(Problem requirements) The exercise calls for every entry that follows to be repeated exactly.

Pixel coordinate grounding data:
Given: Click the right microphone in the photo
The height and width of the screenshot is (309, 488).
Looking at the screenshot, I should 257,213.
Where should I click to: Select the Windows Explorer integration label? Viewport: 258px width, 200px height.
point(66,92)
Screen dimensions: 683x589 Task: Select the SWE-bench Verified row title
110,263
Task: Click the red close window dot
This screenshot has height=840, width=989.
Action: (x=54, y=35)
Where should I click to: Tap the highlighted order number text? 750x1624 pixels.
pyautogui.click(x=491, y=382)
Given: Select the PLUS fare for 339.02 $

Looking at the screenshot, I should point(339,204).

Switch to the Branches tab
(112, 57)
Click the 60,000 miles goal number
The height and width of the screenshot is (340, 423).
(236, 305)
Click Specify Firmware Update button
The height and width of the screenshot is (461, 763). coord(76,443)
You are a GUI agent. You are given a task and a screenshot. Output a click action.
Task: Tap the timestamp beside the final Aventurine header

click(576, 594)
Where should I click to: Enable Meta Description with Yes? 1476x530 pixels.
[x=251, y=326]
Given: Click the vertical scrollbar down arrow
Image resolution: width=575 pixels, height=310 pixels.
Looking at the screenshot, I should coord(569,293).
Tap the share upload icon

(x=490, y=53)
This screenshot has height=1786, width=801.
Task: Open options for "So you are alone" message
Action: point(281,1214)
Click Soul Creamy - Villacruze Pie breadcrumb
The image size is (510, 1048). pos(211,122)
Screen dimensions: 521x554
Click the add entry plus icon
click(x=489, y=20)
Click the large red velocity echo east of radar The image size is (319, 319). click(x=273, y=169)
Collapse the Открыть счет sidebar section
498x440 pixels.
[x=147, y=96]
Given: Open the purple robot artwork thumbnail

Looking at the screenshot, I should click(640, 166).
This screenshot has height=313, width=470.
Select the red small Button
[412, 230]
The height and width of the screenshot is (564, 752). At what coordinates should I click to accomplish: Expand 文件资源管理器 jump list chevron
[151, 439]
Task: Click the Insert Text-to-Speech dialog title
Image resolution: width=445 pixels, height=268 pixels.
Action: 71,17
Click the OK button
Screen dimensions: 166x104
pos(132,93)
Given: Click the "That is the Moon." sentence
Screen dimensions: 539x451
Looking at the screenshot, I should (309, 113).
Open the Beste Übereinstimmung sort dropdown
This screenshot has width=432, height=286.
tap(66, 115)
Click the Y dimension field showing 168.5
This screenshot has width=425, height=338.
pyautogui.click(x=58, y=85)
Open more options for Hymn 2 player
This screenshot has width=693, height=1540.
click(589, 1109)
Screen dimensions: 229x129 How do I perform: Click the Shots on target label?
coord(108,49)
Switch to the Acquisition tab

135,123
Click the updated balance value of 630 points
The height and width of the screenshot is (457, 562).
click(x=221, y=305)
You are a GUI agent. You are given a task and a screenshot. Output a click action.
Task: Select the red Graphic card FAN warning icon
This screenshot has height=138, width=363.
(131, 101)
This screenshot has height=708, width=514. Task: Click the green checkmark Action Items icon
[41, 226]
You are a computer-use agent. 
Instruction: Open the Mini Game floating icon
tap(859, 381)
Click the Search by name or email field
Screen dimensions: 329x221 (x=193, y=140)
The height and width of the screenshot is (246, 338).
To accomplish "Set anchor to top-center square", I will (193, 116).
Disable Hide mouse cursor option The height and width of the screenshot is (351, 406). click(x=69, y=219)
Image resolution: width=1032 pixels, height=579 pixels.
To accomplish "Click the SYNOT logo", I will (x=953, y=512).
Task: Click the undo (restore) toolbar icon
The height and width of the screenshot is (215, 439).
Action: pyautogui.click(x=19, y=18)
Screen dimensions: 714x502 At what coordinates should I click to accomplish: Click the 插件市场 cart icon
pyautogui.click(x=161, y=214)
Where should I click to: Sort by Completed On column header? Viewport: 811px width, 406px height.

(Result below)
Given: Click the right microphone in the photo
The height and width of the screenshot is (309, 488).
Looking at the screenshot, I should 257,213.
Where should I click to: Select the Windows Explorer integration label? Viewport: 258px width, 200px height.
point(66,92)
Screen dimensions: 683x589 Task: Select the SWE-bench Verified row title
110,263
Task: Click the red close window dot
This screenshot has height=840, width=989.
Action: (x=54, y=35)
Where should I click to: Tap the highlighted order number text? 750x1624 pixels.
pyautogui.click(x=491, y=382)
Given: Select the PLUS fare for 339.02 $

Looking at the screenshot, I should point(339,204).

Switch to the Branches tab
(112, 57)
Click the 60,000 miles goal number
The height and width of the screenshot is (340, 423).
(236, 305)
Click Specify Firmware Update button
The height and width of the screenshot is (461, 763). coord(76,443)
You are a GUI agent. You are given a task and a screenshot. Output a click action.
Task: Tap the timestamp beside the final Aventurine header

click(576, 594)
Where should I click to: Enable Meta Description with Yes? 1476x530 pixels.
[x=251, y=326]
Given: Click the vertical scrollbar down arrow
Image resolution: width=575 pixels, height=310 pixels.
Looking at the screenshot, I should coord(569,293).
Tap the share upload icon

(x=490, y=53)
This screenshot has height=1786, width=801.
Task: Open options for "So you are alone" message
Action: point(281,1214)
Click Soul Creamy - Villacruze Pie breadcrumb
The image size is (510, 1048). pos(211,122)
Screen dimensions: 521x554
Click the add entry plus icon
click(x=489, y=20)
Click the large red velocity echo east of radar The image size is (319, 319). click(x=273, y=169)
Collapse the Открыть счет sidebar section
498x440 pixels.
[x=147, y=96]
Given: Open the purple robot artwork thumbnail

Looking at the screenshot, I should click(640, 166).
This screenshot has height=313, width=470.
Select the red small Button
[412, 230]
The height and width of the screenshot is (564, 752). At what coordinates should I click to accomplish: Expand 文件资源管理器 jump list chevron
[151, 439]
Task: Click the Insert Text-to-Speech dialog title
Image resolution: width=445 pixels, height=268 pixels.
Action: 71,17
Click the OK button
Screen dimensions: 166x104
pos(132,93)
Given: Click the "That is the Moon." sentence
Screen dimensions: 539x451
Looking at the screenshot, I should (309, 113).
Open the Beste Übereinstimmung sort dropdown
This screenshot has width=432, height=286.
tap(66, 115)
Click the Y dimension field showing 168.5
This screenshot has width=425, height=338.
pyautogui.click(x=58, y=85)
Open more options for Hymn 2 player
This screenshot has width=693, height=1540.
click(589, 1109)
Screen dimensions: 229x129 How do I perform: Click the Shots on target label?
coord(108,49)
Switch to the Acquisition tab

135,123
Click the updated balance value of 630 points
The height and width of the screenshot is (457, 562).
click(x=221, y=305)
You are a GUI agent. You are given a task and a screenshot. Output a click action.
Task: Select the red Graphic card FAN warning icon
This screenshot has height=138, width=363.
(131, 101)
This screenshot has height=708, width=514. Task: Click the green checkmark Action Items icon
[41, 226]
You are a computer-use agent. 
Instruction: Open the Mini Game floating icon
tap(859, 381)
Click the Search by name or email field
Screen dimensions: 329x221 (x=193, y=140)
The height and width of the screenshot is (246, 338).
To accomplish "Set anchor to top-center square", I will (193, 116).
Disable Hide mouse cursor option The height and width of the screenshot is (351, 406). click(x=69, y=219)
Image resolution: width=1032 pixels, height=579 pixels.
To accomplish "Click the SYNOT logo", I will (x=953, y=512).
Task: Click the undo (restore) toolbar icon
The height and width of the screenshot is (215, 439).
Action: pyautogui.click(x=19, y=18)
Screen dimensions: 714x502 At what coordinates should I click to accomplish: Click the 插件市场 cart icon
pyautogui.click(x=161, y=214)
Where should I click to: Sort by Completed On column header? Viewport: 811px width, 406px height.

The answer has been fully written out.